Successivamente attraverso un concorso pubblico i ricercatori (terza fascia docente) riescono prima a diventare professori associati (seconda fascia docente) e poi, sempre tramite questi famigerati concorsi pubblici, professori ordinari, cioè titolari di una cattedra a vita. Questo sistema già barcollante e precario, e con non pochi problemi di trasparenza nei concorsi, è sicuramente il nucleo centrale delle scosse che fanno tremare l’Università in questi mesi grazie al cosiddetto DDL Gelmini.
Testo, approvato dal senato nel luglio 2010 e in discussione alla Camera in questi giorni, che si propone: la riforma degli statuti universitari, proponendo un sistema di tipo aziendale per la gestione dei professori, dei ricercatori, degli studenti e di tutto l’ateneo accentrando il potere ai vertici della gerarchia universitaria e togliendolo agli organi di elezione, inoltre prevede l’integrazione all’interno dei consiglio d’amministrazione di personale tecnico senza conoscenze in campo universitario ma con il preciso compito di gestire l’Ateneo (Titolo I).

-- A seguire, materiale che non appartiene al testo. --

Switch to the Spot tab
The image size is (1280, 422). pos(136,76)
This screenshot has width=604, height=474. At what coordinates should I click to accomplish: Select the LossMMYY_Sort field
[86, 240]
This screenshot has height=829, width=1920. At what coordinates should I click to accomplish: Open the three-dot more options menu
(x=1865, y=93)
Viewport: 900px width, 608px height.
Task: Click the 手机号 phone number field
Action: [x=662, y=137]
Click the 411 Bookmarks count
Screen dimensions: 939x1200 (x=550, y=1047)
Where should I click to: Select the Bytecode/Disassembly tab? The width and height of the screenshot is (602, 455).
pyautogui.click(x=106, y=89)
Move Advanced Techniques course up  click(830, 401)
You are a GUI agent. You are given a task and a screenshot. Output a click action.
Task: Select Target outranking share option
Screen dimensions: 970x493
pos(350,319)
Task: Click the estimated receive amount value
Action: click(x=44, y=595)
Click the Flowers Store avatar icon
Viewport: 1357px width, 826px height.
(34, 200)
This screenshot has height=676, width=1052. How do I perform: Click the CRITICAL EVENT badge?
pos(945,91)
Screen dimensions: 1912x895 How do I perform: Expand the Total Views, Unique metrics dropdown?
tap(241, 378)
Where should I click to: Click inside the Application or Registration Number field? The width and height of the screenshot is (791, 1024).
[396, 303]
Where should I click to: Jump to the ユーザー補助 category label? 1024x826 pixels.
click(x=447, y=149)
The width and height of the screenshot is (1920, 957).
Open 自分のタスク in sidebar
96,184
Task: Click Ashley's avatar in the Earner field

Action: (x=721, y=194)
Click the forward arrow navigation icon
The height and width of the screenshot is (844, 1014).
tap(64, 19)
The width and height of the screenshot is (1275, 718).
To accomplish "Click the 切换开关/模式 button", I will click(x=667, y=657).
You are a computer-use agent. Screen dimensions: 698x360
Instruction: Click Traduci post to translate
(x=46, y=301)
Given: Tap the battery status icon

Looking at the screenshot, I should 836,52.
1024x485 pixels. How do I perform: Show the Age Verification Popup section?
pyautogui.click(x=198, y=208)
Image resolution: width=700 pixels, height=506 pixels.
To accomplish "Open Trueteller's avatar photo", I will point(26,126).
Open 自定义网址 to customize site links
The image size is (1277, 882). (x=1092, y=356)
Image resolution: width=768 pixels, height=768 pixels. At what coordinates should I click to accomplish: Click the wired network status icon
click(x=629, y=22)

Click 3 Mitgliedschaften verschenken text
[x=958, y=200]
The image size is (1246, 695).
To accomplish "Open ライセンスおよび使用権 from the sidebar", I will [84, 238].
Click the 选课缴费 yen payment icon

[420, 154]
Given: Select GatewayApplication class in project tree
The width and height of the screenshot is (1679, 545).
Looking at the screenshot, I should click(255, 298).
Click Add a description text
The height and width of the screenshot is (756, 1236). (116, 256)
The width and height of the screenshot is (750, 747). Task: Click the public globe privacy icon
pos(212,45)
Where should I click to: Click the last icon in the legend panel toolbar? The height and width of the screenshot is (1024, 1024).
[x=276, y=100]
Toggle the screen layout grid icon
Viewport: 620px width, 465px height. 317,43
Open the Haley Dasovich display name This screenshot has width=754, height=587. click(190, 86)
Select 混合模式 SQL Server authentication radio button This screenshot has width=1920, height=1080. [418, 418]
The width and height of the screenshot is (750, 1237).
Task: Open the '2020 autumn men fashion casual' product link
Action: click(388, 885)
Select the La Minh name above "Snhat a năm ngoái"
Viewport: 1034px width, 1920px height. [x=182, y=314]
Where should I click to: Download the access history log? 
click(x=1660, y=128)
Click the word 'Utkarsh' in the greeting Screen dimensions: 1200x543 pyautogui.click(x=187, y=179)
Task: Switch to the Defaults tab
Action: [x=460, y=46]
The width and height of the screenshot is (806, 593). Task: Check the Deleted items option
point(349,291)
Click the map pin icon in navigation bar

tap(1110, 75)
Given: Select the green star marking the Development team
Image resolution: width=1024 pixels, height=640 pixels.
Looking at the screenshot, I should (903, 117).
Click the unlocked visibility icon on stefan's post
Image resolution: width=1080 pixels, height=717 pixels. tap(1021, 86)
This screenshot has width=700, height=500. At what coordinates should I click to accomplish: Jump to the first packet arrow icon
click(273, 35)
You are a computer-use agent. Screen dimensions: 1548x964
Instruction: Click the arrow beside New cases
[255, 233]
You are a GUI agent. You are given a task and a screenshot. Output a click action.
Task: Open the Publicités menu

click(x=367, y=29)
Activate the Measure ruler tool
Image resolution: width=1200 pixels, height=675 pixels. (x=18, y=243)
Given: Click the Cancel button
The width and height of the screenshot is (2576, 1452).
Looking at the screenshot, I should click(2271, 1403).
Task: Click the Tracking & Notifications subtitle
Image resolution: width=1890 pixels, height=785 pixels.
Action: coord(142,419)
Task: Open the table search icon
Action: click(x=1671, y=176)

Nel titolo II viene legittimata l’ingerenza statale, nella fattispecie del Ministero dell’Economia, che obbliga a delegare allo Stato la gestione della contabilità (per gli Atenei in dissesto), l’istituzione e la gestione di un Fondo per il Merito per il pagamento delle borse di studio (che va contro il diritto fondamentale allo studio impedendo alle università la scelta dei parametri di assegnazione e il controllo del numero di borse effettivamente assegnate N.d.A.), la gestione degli orari di didattica dei professione, l’attribuzione di finanziamenti ed altro ancora ed infine l’eliminazione dei ricercatori come terza fascia docente, nuove norme di assunzione basate su concorsi strettamente locali, nuove discipline per gli assegni di ricerca (necessari per diventare ricercatori) e per gli insegnanti (Titolo III).
Quest’eliminazione di fascia comporta l’eliminazione della figura del ricercatore a tempo indeterminato agevolandone la messa ad esaurimento. Questa manovra relega quindi la figura del ricercatore alla funzione di bacino per accogliere manovalanza intellettuale di cui solo una minima parte, viste la scarsità di risorse e l’enorme differenza di retribuzione tra ricercatore e professore, verrebbe assorbita dal sistema università, aumentando così solo le file dei precari universitari, problematica questa portata in piazza dai ricercatori a tempo indeterminato che rimarranno tali in quanto verranno scavalcati, a causa di un sistema di concorso che premia (com’è giusto che sia) anche l’età, da quei pochi ricercatori a tempo determinato, quindi più giovani in quanto il loro iter universitario conta una tappa in meno, che otterranno il posto da professore associato.
Dopo questo quadro apocalittico, all’orizzonte lungo la strada dell’EcodelSangro Express torna il sole,poiché ognuno è autore della propria storia e non c’è decreto che possa scalfire la voglia di fare e di cambiare dei passeggeri di questo treno. Ma siamo già arrivati?